* WHAT YOU ARE ASKED TO DO: Where an entry contains an image, skip the image and print the rest exactly.

** DATA SECTION follows **

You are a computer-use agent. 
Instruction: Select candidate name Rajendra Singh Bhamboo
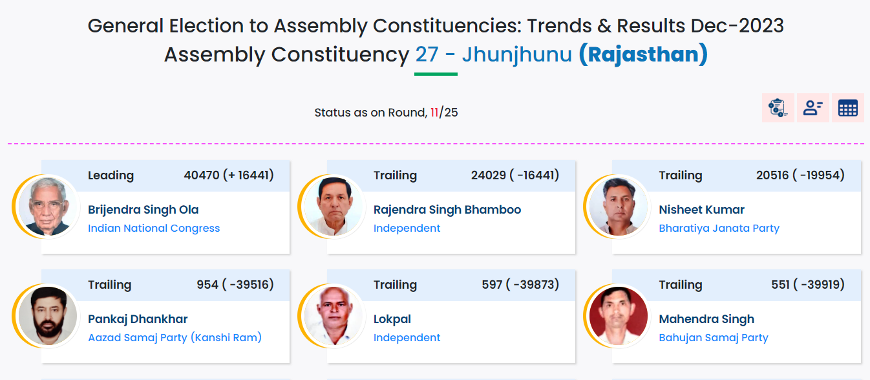tap(447, 210)
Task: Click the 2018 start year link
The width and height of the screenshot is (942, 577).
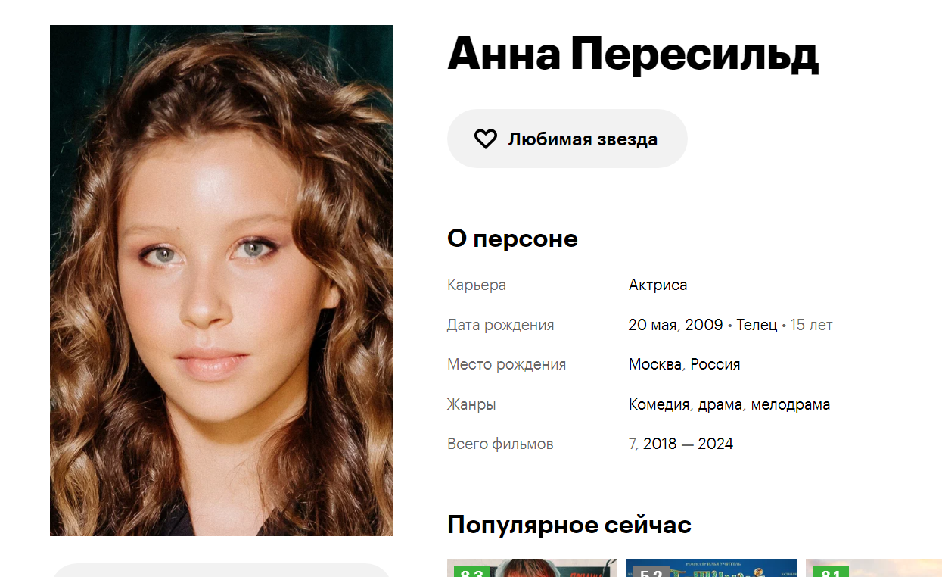Action: [x=660, y=444]
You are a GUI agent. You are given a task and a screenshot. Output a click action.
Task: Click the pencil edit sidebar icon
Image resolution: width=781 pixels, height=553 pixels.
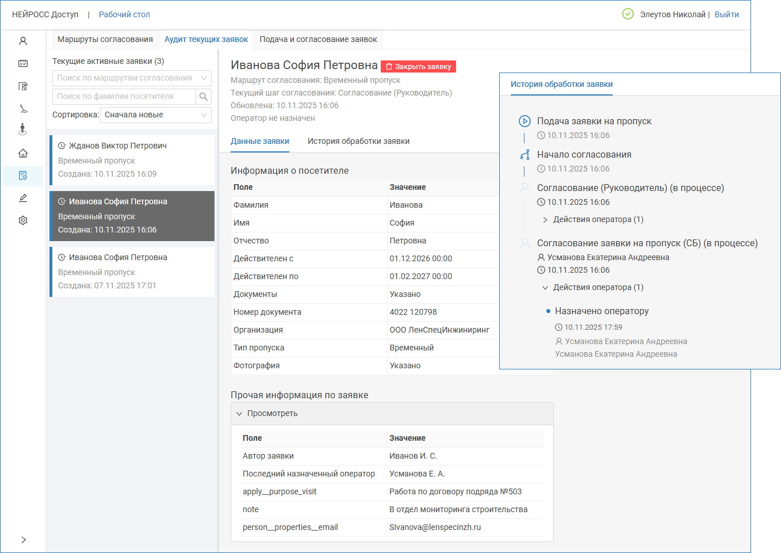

** End of DATA SECTION **

* WRITTEN SOLUTION:
You are a computer-use agent. 
Instruction: Select candidate name Rajendra Singh Bhamboo
tap(447, 210)
Task: Click the 2018 start year link
The width and height of the screenshot is (942, 577).
Action: [x=660, y=444]
You are a GUI agent. You are given a task and a screenshot. Output a click action.
Task: Click the pencil edit sidebar icon
Image resolution: width=781 pixels, height=553 pixels.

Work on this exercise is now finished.